The receptionist gives him what is possibly the most loathing stare of all time. "Just take a seat, sir."

"Will do." Hi flashes her a toothy grin and strides over to the magazine rack. "Oh wow, Raw Denim Weekly. Exactly the kind of thing I want to read on a weekly basis." He thumbs through the rack some more. "Ooh, Pocket Watch Monthly. Definitely the most useful thing I'll read this month." He pauses. "Cosmopolitan! Lucky me!"

"You know, you don't have to be as loud as your shirt," Chance comments, irritated. The other people in the waiting room are beginning to stare at them in a mixture of anger and incredulity.

"Rude!" Hi flops down into one of the cheap plastic chairs. "And I was just finding the right magazine - wait, what's wrong with my shirt?"

"Nothing," Chance smirks. "It suits your personality."

Hi frowns. "I'll take that as a compliment," he says smoothly.

One by one, people begin to filter out of the waiting room, taken away to be examined by various doctors and nurses. Chance only has a broken nose, and is thusly at the bottom of the waiting list. Not that he minds - it's a chance to ask some questions he's been wanting clear answers to for a while now.
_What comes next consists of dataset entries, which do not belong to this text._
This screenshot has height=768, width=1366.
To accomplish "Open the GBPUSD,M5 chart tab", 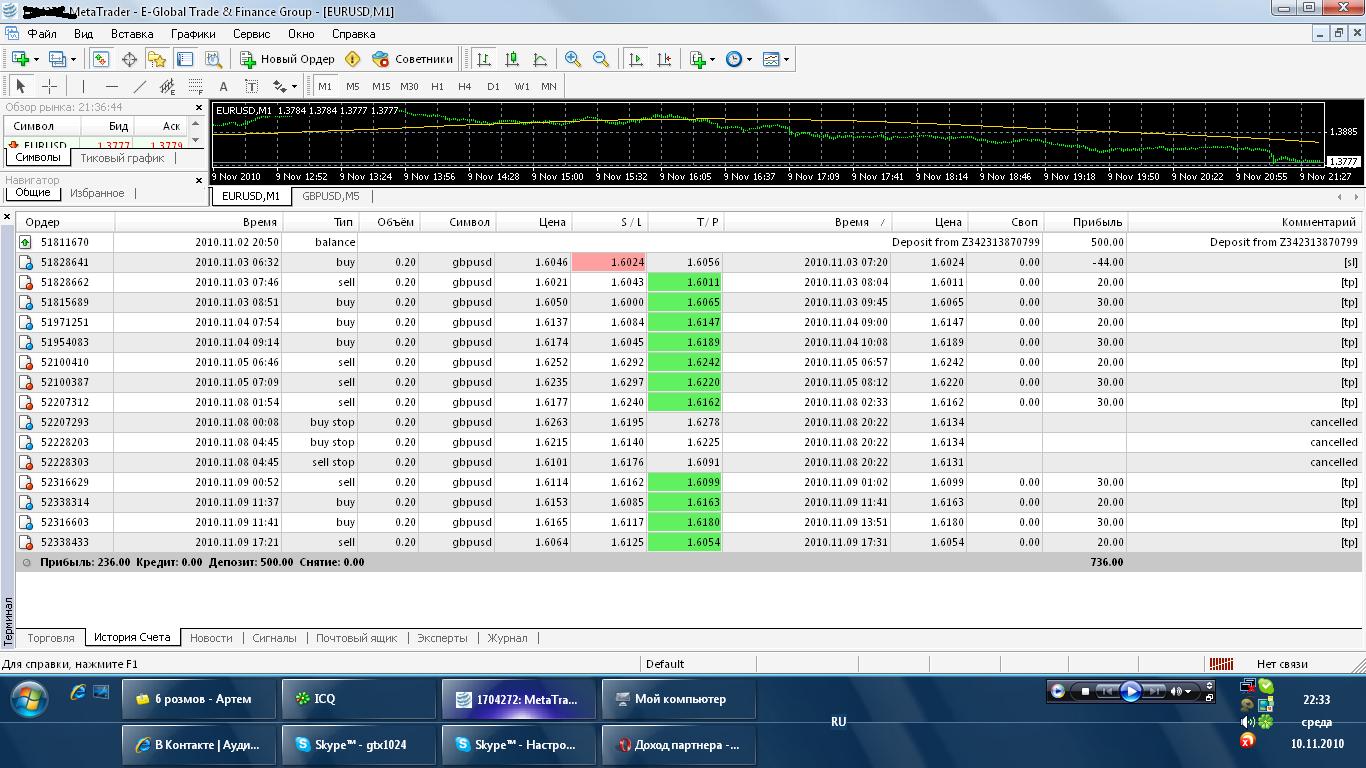I will pyautogui.click(x=330, y=196).
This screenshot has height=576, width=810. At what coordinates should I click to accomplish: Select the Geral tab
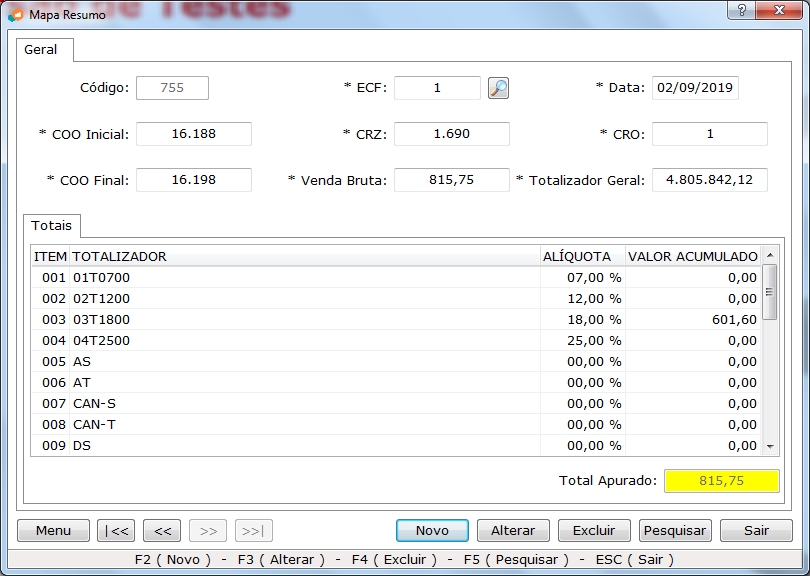point(41,50)
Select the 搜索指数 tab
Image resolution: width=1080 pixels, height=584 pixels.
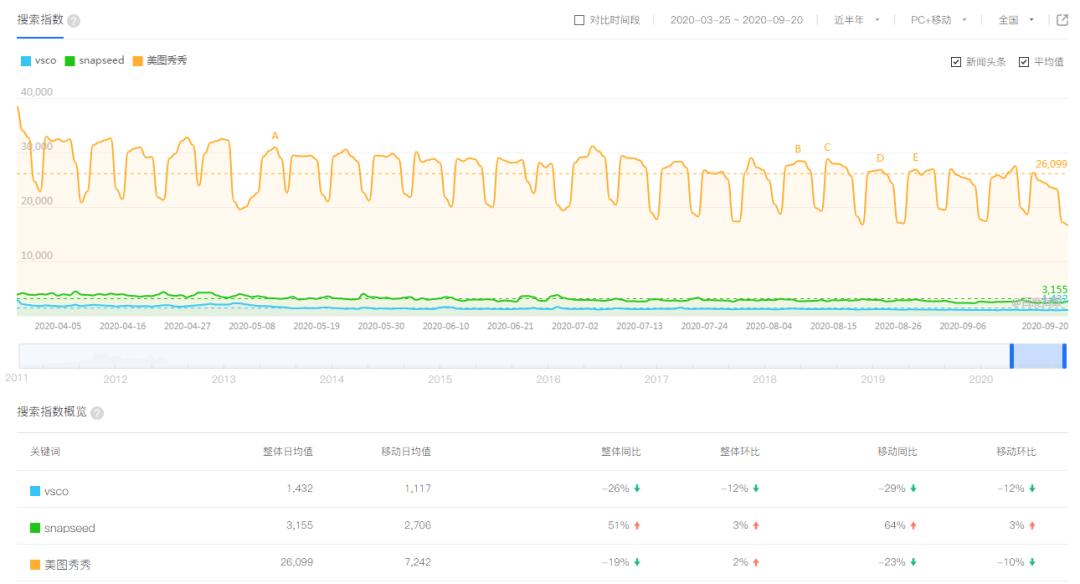[x=40, y=20]
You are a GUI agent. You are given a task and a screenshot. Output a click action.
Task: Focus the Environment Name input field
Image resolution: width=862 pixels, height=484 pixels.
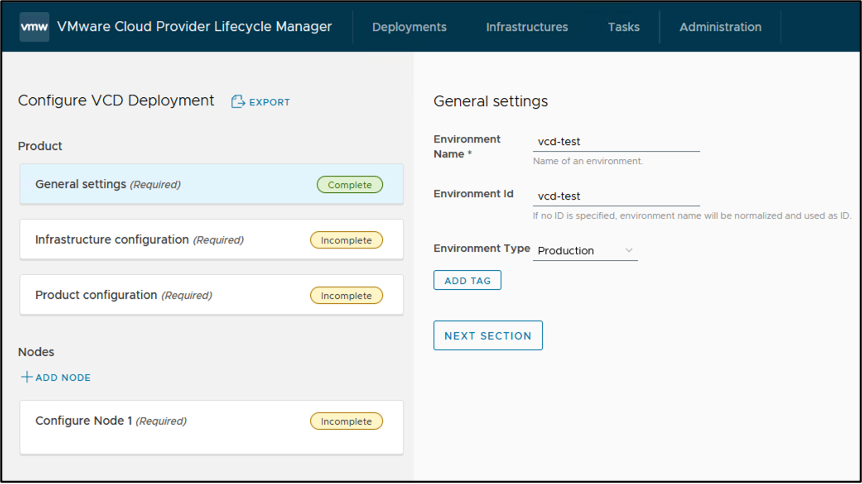pos(616,142)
"So," he begins, thumbing idly through a magazine as the last person leaves the waiting room. "You seem to be taking the news rather well."

"What news?"

Chance blinks. "That I was foolish enough to pry too deeply into your business. That I was insane enough to inject myself with a virus that could have potentially killed me. That now I'm just like you."

Hi snickers. "You're not just like me. You're much more mature and civilized. You're practically British."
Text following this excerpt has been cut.